* **Reading text**:
User: “What about the best Chinese place?”
Here, it is ambiguous which context (or sub-context) the user wants the assistant to switch to. It’s likely the user wants to know the best Chinese restaurant, but it’s possible that the user is searching for random travel inspiration and really wants to know the best destination in China to visit. The user, of course, knows perfectly well in their own mind the context they want to switch to: the voice assistant, however, is not privy to the user’s thoughts and intents, therefore it must try to find the most logical mapping between the user’s spoken context-switch command and the new user-intended context.
Now that we’ve examined the general principles of context-switching and switching costs, let’s examine the voice interface context-switching and its costliness in the context of e-commerce.
Imagine you want to go to Bali and your dates are flexible. You shop around for the best vacation package and then plan your calendar around the least expensive dates to go there.
You search for several date ranges. You’re currently chatting with the assistant about packages available for January 10–17: this is your current context. The last date range you were discussing with the assistant was January 4–11, nearly but not exactly one week preceding the current date range: this is another context.
You decide that that you don’t like the vacation packages available for January 10–17 and will give January 4–11 another look-over. You ask the assistant, “what packages were there for the week before?” The assistant can map your command to several contexts: you want to see packages for your previous search dates (January 4–11), for a date range exactly one week before (January 3–10), or for the previous calendar week (from Sunday to the next Sunday, which would be January 6–13).
To make one simple context switch in a voice interface you will expend significant time having to speak commands and listen to the assistant’s replies and requests for clarification.
Until voice assistants can read and interpret users thoughts and intentions using neural implants, which are in the realm of science fiction and would render voice interfaces obsolete anyway, context-switching will remain a high-cost interaction.
Although I have outlined many fundamental limitations that disadvantage voice interfaces for shopping, I am not pessimistic: I do think that voice shopping is viable.
The capabilities and limitations of voice shopping will make it suitable for certain shopping tasks and unsuitable for others. Companies are trying to find viable use cases for voice shopping; and uncovering the unviable use cases through failure. Such is the machinery of evolution.
In a future piece, I will write about strategies to overcome the interface limitations I discussed in this piece.

* **Dataset content**:
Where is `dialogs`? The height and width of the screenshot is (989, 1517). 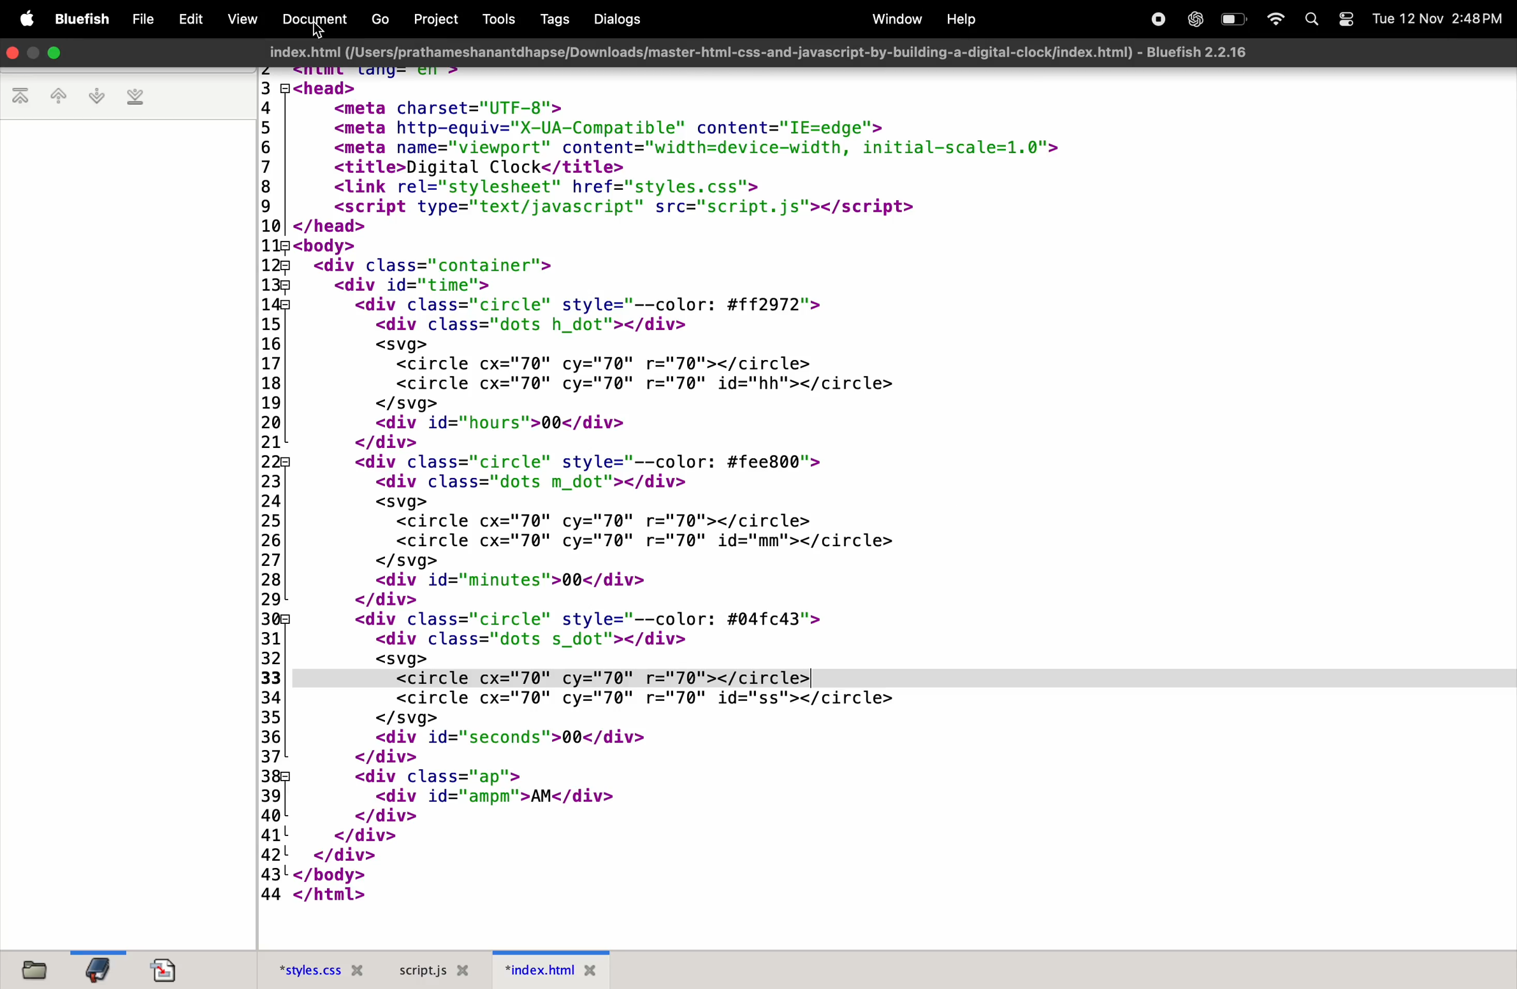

* **Objectives**:
(a) Retype the part of the text on voice shopping that starts with "Here, it is" and goes on through "context of e-commerce.".
(b) Answer these questions from the text on voice shopping:
(i) In the Chinese place example, what does the text say the user most likely wants to know?
(ii) In the Bali example, which dates would the previous calendar week cover?
(iii) Until voice assistants can read users' thoughts and intentions, what will context-switching remain?

* **Solved tasks**:
(a)
Here, it is ambiguous which context (or sub-context) the user wants the assistant to switch to. It’s likely the user wants to know the best Chinese restaurant, but it’s possible that the user is searching for random travel inspiration and really wants to know the best destination in China to visit. The user, of course, knows perfectly well in their own mind the context they want to switch to: the voice assistant, however, is not privy to the user’s thoughts and intents, therefore it must try to find the most logical mapping between the user’s spoken context-switch command and the new user-intended context.
Now that we’ve examined the general principles of context-switching and switching costs, let’s examine the voice interface context-switching and its costliness in the context of e-commerce.

(b)
(i) The best Chinese restaurant.
(ii) January 6–13.
(iii) A high-cost interaction.